Reputation: 71
I am trying to create a new column (D$NEW) in Data.table D which matches each row of D to a whole column (D2$COLUMN1) in Data.table D2 using str_subset. (My data structure is at the bottom)
D[,NEW:= lapply(D[,C1],function(x)str_subset(as.character(D2$COLUMN1), x)]
This works fine. But I also want str_subset to ignore capital case. But when I use ignore.case(x)
D[,NEW:= lapply(D[,C1],function(x)str_subset(as.character(D2$COLUMN1), ignore.case(x))]
I get the following error
## PLEASE use (fixed|coll|regexp)(x, ignore_case=TRUE)
When I use ignore_case=TRUE
D[,F:= lapply(D[,V1],function(x) str_subset(as.character(D2$COLUMN1), x, ignore_case=TRUE))]
I get the following error:
Error in str_subset(as.character(), x, ignore_case = TRUE) : unused argument (ignore_case = TRUE)
How can I manage to force to ignore cases while using this function..
Data:
D<-data.table(C1=c("a","b","c","d","e","A","B","C"), C2=c(1,2,3,4,5,6,7,8,9,10))

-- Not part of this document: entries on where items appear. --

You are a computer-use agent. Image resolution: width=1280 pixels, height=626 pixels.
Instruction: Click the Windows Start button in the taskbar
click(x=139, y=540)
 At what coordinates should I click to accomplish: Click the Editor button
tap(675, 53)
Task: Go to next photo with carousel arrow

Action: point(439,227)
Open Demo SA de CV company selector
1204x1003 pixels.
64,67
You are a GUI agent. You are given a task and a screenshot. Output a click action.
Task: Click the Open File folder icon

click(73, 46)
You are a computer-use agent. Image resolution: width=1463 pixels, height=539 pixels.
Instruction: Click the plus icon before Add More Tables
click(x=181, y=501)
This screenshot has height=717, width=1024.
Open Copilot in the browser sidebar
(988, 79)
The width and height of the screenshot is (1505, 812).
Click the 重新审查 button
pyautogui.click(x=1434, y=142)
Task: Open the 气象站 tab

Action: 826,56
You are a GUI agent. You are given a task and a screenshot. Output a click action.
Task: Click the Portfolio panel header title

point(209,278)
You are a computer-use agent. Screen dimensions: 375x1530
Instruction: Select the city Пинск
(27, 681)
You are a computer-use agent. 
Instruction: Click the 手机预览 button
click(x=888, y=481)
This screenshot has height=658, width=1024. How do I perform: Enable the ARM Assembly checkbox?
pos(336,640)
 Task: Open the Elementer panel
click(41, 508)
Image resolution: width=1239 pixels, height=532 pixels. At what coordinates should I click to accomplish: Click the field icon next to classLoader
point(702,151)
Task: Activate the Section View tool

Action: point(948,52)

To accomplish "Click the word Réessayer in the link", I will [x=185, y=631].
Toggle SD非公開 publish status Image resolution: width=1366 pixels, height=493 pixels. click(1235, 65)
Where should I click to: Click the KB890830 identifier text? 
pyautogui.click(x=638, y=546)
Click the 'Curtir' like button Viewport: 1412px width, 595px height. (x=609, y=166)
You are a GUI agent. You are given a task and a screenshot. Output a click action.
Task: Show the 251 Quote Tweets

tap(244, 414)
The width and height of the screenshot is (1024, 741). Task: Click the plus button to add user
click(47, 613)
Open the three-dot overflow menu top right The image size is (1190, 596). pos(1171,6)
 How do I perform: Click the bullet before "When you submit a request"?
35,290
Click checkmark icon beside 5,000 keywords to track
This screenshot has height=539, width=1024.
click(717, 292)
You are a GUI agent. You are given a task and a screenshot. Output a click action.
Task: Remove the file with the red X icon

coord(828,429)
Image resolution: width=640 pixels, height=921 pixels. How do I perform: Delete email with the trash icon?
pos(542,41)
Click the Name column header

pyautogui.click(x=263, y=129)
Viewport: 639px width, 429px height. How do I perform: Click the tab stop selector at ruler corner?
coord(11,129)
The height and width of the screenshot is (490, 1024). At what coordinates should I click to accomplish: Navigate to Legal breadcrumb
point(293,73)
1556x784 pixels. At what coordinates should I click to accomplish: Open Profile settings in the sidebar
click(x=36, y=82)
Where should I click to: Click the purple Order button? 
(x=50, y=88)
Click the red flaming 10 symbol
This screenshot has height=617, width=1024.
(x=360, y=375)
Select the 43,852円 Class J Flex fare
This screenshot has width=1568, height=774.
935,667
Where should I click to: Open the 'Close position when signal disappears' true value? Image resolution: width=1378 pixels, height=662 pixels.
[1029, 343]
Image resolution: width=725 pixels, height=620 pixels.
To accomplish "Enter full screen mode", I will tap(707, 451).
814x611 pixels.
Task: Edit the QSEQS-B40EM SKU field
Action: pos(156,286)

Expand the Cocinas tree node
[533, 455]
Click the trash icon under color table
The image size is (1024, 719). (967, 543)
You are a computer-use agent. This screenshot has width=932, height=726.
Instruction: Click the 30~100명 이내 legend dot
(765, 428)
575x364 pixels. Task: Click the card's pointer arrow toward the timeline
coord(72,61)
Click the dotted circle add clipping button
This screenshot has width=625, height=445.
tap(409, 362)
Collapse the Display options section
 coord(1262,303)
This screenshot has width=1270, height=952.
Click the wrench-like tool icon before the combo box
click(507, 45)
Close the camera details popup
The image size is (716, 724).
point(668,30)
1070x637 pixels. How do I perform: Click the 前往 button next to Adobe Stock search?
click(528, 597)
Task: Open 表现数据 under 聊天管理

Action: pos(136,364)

D2<-data.table(COLUMN1=c("a"), COLUMN2=c("b"), COLUMN3=c(1:10))
Upvotes: 1
Views: 408
Reputation: 627536
The first error tells you that you cannot use an ignore.case()
as a function. The second error is related to the fact that the str_subset
function does not seem to have any ignore_case
argument.
Use an inline case-insensitive modifier (?i)
:
D[,NEW:= lapply(D[,C1],function(x)str_subset(as.character(D2$COLUMN1), paste0("(?i)",x)))]
^^^^^^^^^^^^^^^^
The inline case-insensitive modifier (?i)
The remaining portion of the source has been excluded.